When we limit a child's reading to books written in a particular set of parameters that limit vocabulary and text complexity to fit within a 'level' we are saying to them that to be fluent and accurate with words is more important than being engaged in the meaning of the text. And this is a dangerously slippery slope if we truly want to develop readers who will read for life as an enjoyable experience as well as a learning experience.
This is not to say that knowing a child's reading 'level' - regardless of the assessment testing system - is not a valuable tool in the teaching toolkit because there is definitely value in this from a teacher's perspective. We need to know a students' accuracy, fluency and approaches to decoding and making sense of text. We need to know they can track text from left to right, be attentive to punctuation, make sense of unfamiliar words, identify fiction from non-fiction, understand genre, recognize when graphs or charts or captions are used in a text and why. And a test can quickly allow us to locate the approximate skill level of a student when we need this information.
Often, so can sitting beside them and listening to them read. Or observing them as they read with a partner. Or self-select a text to read independently from the classroom library. The reality is that children send us bits of information all the time about their reading at school and at home - from recognizing the environmental print of the McDonald's sign at the local mall to reading a headline at the supermarket checkout to noting the ingredients of the recipe for Saturday's dinner to choosing a book independently in the Learning Commons or local library or selecting tonight's read aloud before bed.
Learning to read is a highly personalized experience and no two children take the identical route at the same time. Learning to read is also a highly social experience of reciprocity - children who share stories and make sense of text together are able to make the most of what the collaborative experience of reading together and sharing ideas, expertise and strategies has to offer. Generalized, communal learning across a classroom or group of students is undoubtedly vital, but there must also be much room for focus and specificity for what each child needs next to continue growing as a reader.
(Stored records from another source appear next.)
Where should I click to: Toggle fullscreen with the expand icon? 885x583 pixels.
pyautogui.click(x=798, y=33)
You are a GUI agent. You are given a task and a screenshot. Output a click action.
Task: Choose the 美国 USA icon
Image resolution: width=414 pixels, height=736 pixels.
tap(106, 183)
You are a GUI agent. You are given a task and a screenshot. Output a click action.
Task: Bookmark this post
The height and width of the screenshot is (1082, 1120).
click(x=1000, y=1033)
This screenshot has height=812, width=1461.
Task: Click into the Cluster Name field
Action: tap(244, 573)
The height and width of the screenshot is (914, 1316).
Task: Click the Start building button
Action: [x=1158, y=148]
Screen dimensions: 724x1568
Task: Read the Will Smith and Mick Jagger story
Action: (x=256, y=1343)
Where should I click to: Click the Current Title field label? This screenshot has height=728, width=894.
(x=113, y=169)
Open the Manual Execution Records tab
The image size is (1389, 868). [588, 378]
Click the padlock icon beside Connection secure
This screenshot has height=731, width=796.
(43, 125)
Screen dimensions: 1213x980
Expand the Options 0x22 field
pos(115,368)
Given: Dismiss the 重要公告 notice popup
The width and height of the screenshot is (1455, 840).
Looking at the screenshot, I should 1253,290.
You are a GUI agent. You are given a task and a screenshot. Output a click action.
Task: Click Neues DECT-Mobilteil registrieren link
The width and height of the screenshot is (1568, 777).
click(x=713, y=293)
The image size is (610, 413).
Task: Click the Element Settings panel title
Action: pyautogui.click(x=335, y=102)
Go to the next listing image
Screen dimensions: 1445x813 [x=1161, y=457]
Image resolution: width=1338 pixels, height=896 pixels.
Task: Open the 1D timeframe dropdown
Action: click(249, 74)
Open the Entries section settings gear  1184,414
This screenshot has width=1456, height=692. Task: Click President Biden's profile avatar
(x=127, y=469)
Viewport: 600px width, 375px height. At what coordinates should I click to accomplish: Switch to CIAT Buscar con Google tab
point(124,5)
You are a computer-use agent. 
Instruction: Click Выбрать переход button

Testing for reading levels has now taken it's rightful place as one of the tools a teacher may choose to use to inform the next best teaching for a particular child, along with multiple other approaches to understanding those needs as well. What parents and students need to understand is a much bigger picture - the progress a child has made already and what their next steps are in becoming more accomplished as a reader, their level of interest in reading and how they choose texts to interact with, how students approach text for meaning and what strategies they are using to make sense of the text rather than just decoding the words.
When we don't talk about levels, we talk about the child and how s/he is progressing, what strategies they are using, what the next steps are in developing reading proficiencies (usually an array of letter/sound and text strategies), what their interests in reading are, what they understand about how text is organized and how to make sense of it as they read. This is the important information we need to share about our students, not how they performed on an arbitrary test.